→ Task instructions
Copy out all the entries word for word.

→ Material for the task
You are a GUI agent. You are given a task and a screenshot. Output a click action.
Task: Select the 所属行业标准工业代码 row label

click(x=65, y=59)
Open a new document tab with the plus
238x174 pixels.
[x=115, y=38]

→ Result for this task
You are a GUI agent. You are given a task and a screenshot. Output a click action.
Task: Select the 所属行业标准工业代码 row label

click(x=65, y=59)
Open a new document tab with the plus
238x174 pixels.
[x=115, y=38]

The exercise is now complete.